Started by Carla M. — 6 years ago — 14 views
I'm working on a complex multi-tenant office building in Phoenix where APS provides service under Schedule E-32 with time-of-use rates. Building has 12 tenants with different operating hours and the landlord is struggling with how to allocate TOU charges fairly. Current method just divides everything by square footage, but the law firm on the 8th floor runs 24/7 while the insurance office on 3rd floor is 9-to-5 only. The on-peak charges are $0.12847/kWh vs off-peak at $0.06234/kWh - huge difference. Anyone developed methodologies for TOU allocation based on actual usage patterns rather than just square footage?
Carla, we've dealt with similar TOU allocation issues with Seattle City Light. The most defensible method is to install submeters on each tenant space and track actual usage during peak vs off-peak hours. Barring that, you can use occupancy schedules and lighting/HVAC load profiles to estimate each tenant's contribution to peak hour usage. The square footage method is lazy and unfair when rate differentials are that large.
David makes a good point about submetering being ideal, but that's expensive for existing buildings. I've used a hybrid approach where you allocate base building loads (elevators, common area HVAC, emergency lighting) by square footage, but allocate tenant-specific peak usage based on documented operating hours and connected loads. For that law firm running 24/7, they should bear much more of the on-peak charges.
Norm, that hybrid approach sounds promising. The challenge is getting accurate connected load data from each tenant. The law firm has a server room that I estimate draws about 15 kW continuously, plus their after-hours HVAC override adds another 25 kW during peak summer hours. Meanwhile the insurance office probably adds zero load during APS peak hours (3-8 PM). Current allocation method has insurance office paying $890/month in peak charges - seems grossly unfair.

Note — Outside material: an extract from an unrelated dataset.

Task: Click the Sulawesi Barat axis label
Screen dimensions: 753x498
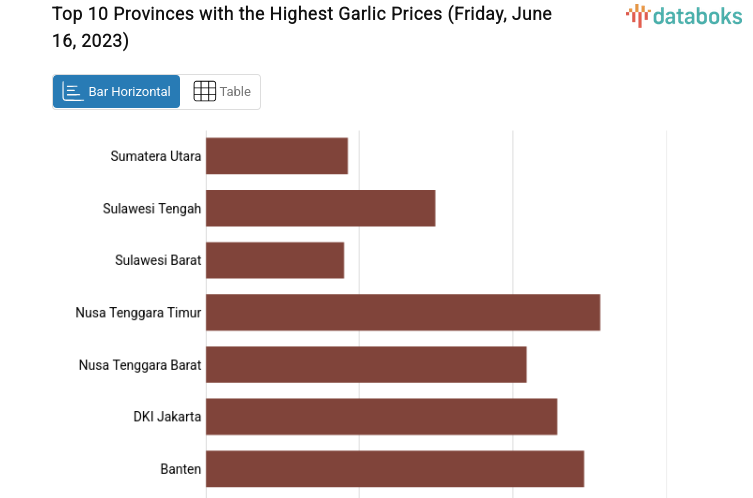Action: [158, 260]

Carla, I've used engineering estimates for similar situations with Xcel Energy TOU rates here in Colorado. You can calculate theoretical load profiles based on tenant type, square footage, and operating schedules. Office space typically runs 2-3 watts per square foot base load, then add HVAC loads based on hours of operation. It's not perfect but much more equitable than straight square footage allocation.
This is a great discussion. I had a similar case with Indianapolis Power & Light where a 24-hour call center was getting subsidized by daytime-only tenants under a square footage allocation. We developed load profiles based on actual spot measurements and tenant-reported operating schedules. Call center's utility allocation went up 40% but it was much more accurate and defensible.
Greg, that's exactly the kind of reallocation I'm expecting here. The law firm is definitely being subsidized by the 9-to-5 tenants. I'm going to propose load profiles based on connected equipment surveys plus documented operating hours. Even if it's not perfect, it has to be more fair than the current method.
Carla, make sure whatever methodology you propose is clearly documented and reproducible. I've seen landlords get sued over utility allocation changes, even when the new method is more accurate. Having engineering backup and clear documentation is crucial for defending your approach.
Susan's absolutely right about documentation. Down here in Mississippi we had a case where the new allocation method was challenged in court. Having detailed engineering calculations and clear methodology documentation saved the day. Tenant ended up paying attorney fees because the new method was demonstrably more accurate.
Thanks everyone for the input. I'm developing a detailed engineering study with load profiles, operating schedules, and allocation methodology. The goal is to make it bulletproof from both technical and legal perspectives. Will update this thread with results once I present it to the landlord.
Carla, I'd be very interested to hear how this turns out. We're seeing more TOU rates being implemented across the country and this allocation issue is going to become increasingly common. Your methodology could be a template for similar situations.